There’s a handy little rule of thumb I use when developing my database models.
It comes up often in situations like this:
If we are storing phone numbers in the database, should AreaCode be a “free-form” char(3) column? Or should it be a foreign key reference to an AreaCodes table?
Well, like most things in life, it depends.
There is no universal correct answer.
Some people will say that if you are storing the same piece of information more than once in your tables, you don’t have a normalized design.
Again, that is sometimes true, sometimes not.
For example, I store the number 0 and the first name “John” lots of places in my data – should I have tables defining all of these values?
Should every column in all of your tables, then, be a foreign key relation to some table that defines everything? Of course not.
It gets confusing because every database is different, depending on what it is modeling. When trying to determine how to handle the "area code situation", I have found that asking the following question is useful:
Is it an entity or an attribute?
The answer to that is the key to developing your model.
Is the piece of information that you are storing simply an attribute of an entity, or is it an entity itself? A entity should be defined as a table, but an attribute should simply be a column of a table.
Let’s look two scenarios, using area codes:
Scenario #1: In an accounting database, we are keeping track of Vendors. For each vendor, we store contact information such as their mailing address and phone number.
In the above scenario, our accounting database doesn’t need to formally define a concept of “Area Codes”. There’s no reporting of area codes, no tables storing distances or town names or billing rates per area code. It is simply an attribute of a phone number, nothing more. Thus, an area code is simply an attribute, not an entity, and it doesn’t make any sense to have an Area Codes table.
Scenario #2: In a phone billing database, we track all phone calls made, the cost rates, whether or not it is long distance, and so on. We want to return the city of each phone call in the reports, and provide usage stats for different cities and area codes.
Here, area code is important – it is an entity. We might store tables with rates from area code to the next, or a list of towns per area code, and so on. Any phone number stored in this system should have a strong relation to the area code table for reporting and data integrity. Thus, we would certainly create an Area Codes table in this database.
Cities and States
Cities and States are other examples. We often want a State to be a formal entity because it is useful to reference them by either the full name or abbreviation, we’d like to provide lists of states in drop-down lists, there's a short, clearly defined list of them, and so on. Thus, it usually makes sense to have a table of States and to formally define them as entities, not attributes, in your data.
Cities, however, are much like area codes – it depends what you are modeling and if the concept of a “City” entity is important to your data. Often, it is just a simple attribute. But if you are modeling city populations and mayors and locations and distances and what state they belong in, then a City is a formal entity that you are tracking and relating, and it belongs in a formal City table in your database.
Even dates can work the same way. If we just want to store transaction dates, or birth dates or effective dates and things like that, it is just an attribute.
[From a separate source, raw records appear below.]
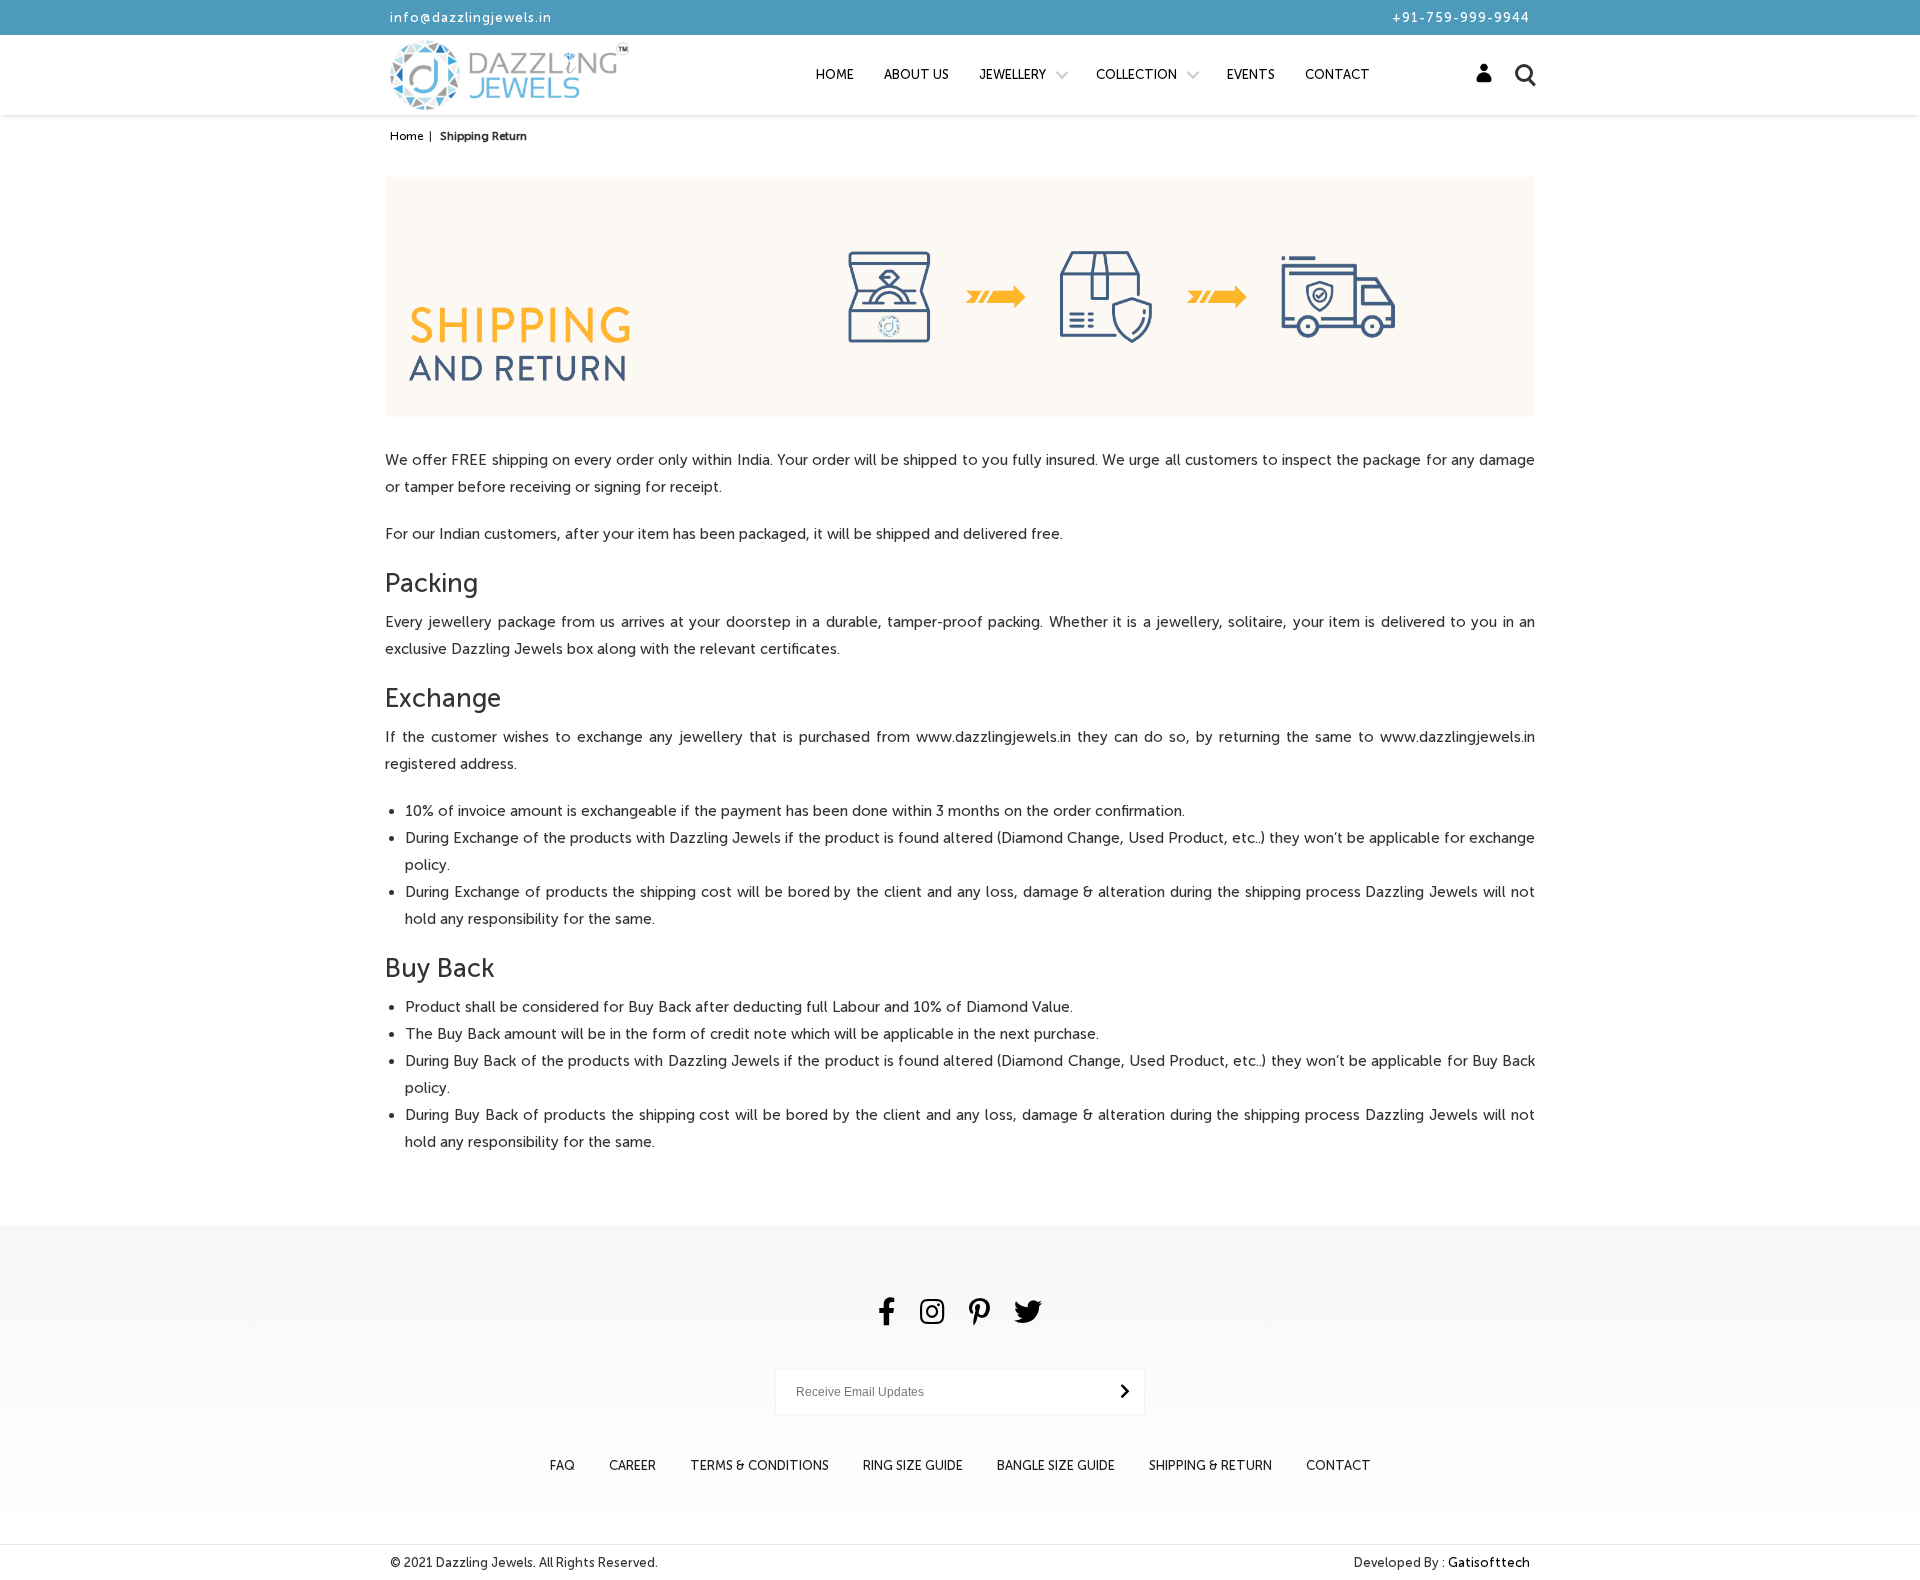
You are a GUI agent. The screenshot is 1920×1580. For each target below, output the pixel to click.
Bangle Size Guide (1056, 1465)
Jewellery (1012, 74)
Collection (1136, 74)
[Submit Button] (1125, 1391)
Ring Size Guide (913, 1465)
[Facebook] (887, 1312)
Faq (562, 1465)
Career (632, 1465)
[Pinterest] (979, 1312)
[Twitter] (1028, 1312)
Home (835, 74)
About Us (916, 74)
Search (1516, 62)
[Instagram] (932, 1312)
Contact (1337, 74)
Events (1251, 74)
But if you have accounting periods or if you need to store the first day of the month to represent that entire month as a whole, then you have some meaning and you’ll need to decide where it makes sense to set up entity tables that defines what these dates are.
For example, suppose we have a Budget table that stores one row per month per project, and the month is stored as a datetime value, with the convention that it is always the first day of the month:
create table Budget (ProjectID int, Month datetime, Amount currency)
You could add a CHECK constraint that ensures that only the first day of a month is ever used, but I would argue that instead you should have a foreign key relation to table of Months:
create table Months (Month datetime primary key, MonthNumber int, Year int, ….)
The reason is that the concept of a Month is important to your data; that datetime value in the budget table isn’t just a random datetime value, it represents a Month entity. That month might have cut-off dates or a "closed?" status, or other important attributes; it is also useful to have a Months table defined for drop down lists and reporting purposes (i.e., to use in OUTER or CROSS JOINs). Months also might be useful for other relations for other entities in your data, such as accounting dates, billing periods, and so on. Thus, in this case, I feel it makes sense to formally define Month entities to keep your data clean and consistent.
Data modeling is an art, not a science, and there are no hard and fast rules that always apply. (Well, except for normalization
) In general, however, I find the "attribute or entity?" check to be a helpful guideline to follow when developing your data models.